Records drawn from a dataset
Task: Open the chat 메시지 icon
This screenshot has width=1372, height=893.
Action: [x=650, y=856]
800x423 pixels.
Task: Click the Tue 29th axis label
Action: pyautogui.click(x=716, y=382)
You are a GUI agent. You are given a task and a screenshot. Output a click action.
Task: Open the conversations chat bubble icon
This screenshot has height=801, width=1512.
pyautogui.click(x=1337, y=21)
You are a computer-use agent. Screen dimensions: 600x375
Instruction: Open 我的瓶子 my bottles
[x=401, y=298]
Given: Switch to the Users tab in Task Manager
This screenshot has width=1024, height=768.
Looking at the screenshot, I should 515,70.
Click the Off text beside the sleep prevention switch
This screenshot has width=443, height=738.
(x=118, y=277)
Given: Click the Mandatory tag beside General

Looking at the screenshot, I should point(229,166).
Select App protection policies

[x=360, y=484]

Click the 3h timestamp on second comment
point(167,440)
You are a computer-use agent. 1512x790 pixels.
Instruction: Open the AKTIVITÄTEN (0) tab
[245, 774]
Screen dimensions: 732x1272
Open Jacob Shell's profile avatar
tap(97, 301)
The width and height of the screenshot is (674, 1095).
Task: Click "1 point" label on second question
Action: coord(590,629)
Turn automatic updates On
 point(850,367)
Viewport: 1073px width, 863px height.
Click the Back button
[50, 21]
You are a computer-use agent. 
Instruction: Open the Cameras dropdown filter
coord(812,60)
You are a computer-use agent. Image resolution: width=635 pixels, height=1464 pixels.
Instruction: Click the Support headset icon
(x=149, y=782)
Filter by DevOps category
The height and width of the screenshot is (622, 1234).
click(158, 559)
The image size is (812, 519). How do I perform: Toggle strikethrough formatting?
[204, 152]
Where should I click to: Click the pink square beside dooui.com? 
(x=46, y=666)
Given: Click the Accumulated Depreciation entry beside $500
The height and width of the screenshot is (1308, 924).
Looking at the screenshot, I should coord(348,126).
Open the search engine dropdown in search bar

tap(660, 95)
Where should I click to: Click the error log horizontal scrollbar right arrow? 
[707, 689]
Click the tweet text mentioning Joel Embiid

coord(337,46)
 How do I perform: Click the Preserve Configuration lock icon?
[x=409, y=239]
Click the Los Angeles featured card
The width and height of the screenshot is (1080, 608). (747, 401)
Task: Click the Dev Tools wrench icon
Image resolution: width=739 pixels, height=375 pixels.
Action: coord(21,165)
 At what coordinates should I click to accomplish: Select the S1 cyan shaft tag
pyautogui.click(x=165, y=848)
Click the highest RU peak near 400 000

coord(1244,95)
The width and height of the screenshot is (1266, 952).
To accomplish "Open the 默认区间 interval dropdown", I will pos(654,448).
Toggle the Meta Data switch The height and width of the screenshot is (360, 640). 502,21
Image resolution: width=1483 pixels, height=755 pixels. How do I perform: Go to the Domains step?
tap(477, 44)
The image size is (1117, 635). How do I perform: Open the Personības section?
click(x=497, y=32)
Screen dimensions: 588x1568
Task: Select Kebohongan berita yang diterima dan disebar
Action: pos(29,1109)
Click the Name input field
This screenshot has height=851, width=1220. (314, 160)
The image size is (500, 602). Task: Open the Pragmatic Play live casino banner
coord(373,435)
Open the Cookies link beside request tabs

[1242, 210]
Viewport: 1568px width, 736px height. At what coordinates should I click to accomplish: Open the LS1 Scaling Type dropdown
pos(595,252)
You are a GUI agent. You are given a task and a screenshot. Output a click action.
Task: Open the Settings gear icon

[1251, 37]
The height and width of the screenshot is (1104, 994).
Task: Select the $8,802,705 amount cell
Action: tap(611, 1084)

ASSIGNMENT
All records shown above are to be reproduced without any alteration.

SOLUTION FOR THIS TASK
Task: Open the chat 메시지 icon
This screenshot has width=1372, height=893.
Action: [x=650, y=856]
800x423 pixels.
Task: Click the Tue 29th axis label
Action: pyautogui.click(x=716, y=382)
You are a GUI agent. You are given a task and a screenshot. Output a click action.
Task: Open the conversations chat bubble icon
This screenshot has height=801, width=1512.
pyautogui.click(x=1337, y=21)
You are a computer-use agent. Screen dimensions: 600x375
Instruction: Open 我的瓶子 my bottles
[x=401, y=298]
Given: Switch to the Users tab in Task Manager
This screenshot has width=1024, height=768.
Looking at the screenshot, I should 515,70.
Click the Off text beside the sleep prevention switch
This screenshot has width=443, height=738.
(x=118, y=277)
Given: Click the Mandatory tag beside General

Looking at the screenshot, I should point(229,166).
Select App protection policies

[x=360, y=484]

Click the 3h timestamp on second comment
point(167,440)
You are a computer-use agent. 1512x790 pixels.
Instruction: Open the AKTIVITÄTEN (0) tab
[245, 774]
Screen dimensions: 732x1272
Open Jacob Shell's profile avatar
tap(97, 301)
The width and height of the screenshot is (674, 1095).
Task: Click "1 point" label on second question
Action: coord(590,629)
Turn automatic updates On
 point(850,367)
Viewport: 1073px width, 863px height.
Click the Back button
[50, 21]
You are a computer-use agent. 
Instruction: Open the Cameras dropdown filter
coord(812,60)
You are a computer-use agent. Image resolution: width=635 pixels, height=1464 pixels.
Instruction: Click the Support headset icon
(x=149, y=782)
Filter by DevOps category
The height and width of the screenshot is (622, 1234).
click(158, 559)
The image size is (812, 519). How do I perform: Toggle strikethrough formatting?
[204, 152]
Where should I click to: Click the pink square beside dooui.com? 
(x=46, y=666)
Given: Click the Accumulated Depreciation entry beside $500
The height and width of the screenshot is (1308, 924).
Looking at the screenshot, I should coord(348,126).
Open the search engine dropdown in search bar

tap(660, 95)
Where should I click to: Click the error log horizontal scrollbar right arrow? 
[707, 689]
Click the tweet text mentioning Joel Embiid

coord(337,46)
 How do I perform: Click the Preserve Configuration lock icon?
[x=409, y=239]
Click the Los Angeles featured card
The width and height of the screenshot is (1080, 608). (747, 401)
Task: Click the Dev Tools wrench icon
Image resolution: width=739 pixels, height=375 pixels.
Action: coord(21,165)
 At what coordinates should I click to accomplish: Select the S1 cyan shaft tag
pyautogui.click(x=165, y=848)
Click the highest RU peak near 400 000

coord(1244,95)
The width and height of the screenshot is (1266, 952).
To accomplish "Open the 默认区间 interval dropdown", I will pos(654,448).
Toggle the Meta Data switch The height and width of the screenshot is (360, 640). 502,21
Image resolution: width=1483 pixels, height=755 pixels. How do I perform: Go to the Domains step?
tap(477, 44)
The image size is (1117, 635). How do I perform: Open the Personības section?
click(x=497, y=32)
Screen dimensions: 588x1568
Task: Select Kebohongan berita yang diterima dan disebar
Action: pos(29,1109)
Click the Name input field
This screenshot has height=851, width=1220. (314, 160)
The image size is (500, 602). Task: Open the Pragmatic Play live casino banner
coord(373,435)
Open the Cookies link beside request tabs

[1242, 210]
Viewport: 1568px width, 736px height. At what coordinates should I click to accomplish: Open the LS1 Scaling Type dropdown
pos(595,252)
You are a GUI agent. You are given a task and a screenshot. Output a click action.
Task: Open the Settings gear icon

[1251, 37]
The height and width of the screenshot is (1104, 994).
Task: Select the $8,802,705 amount cell
Action: tap(611, 1084)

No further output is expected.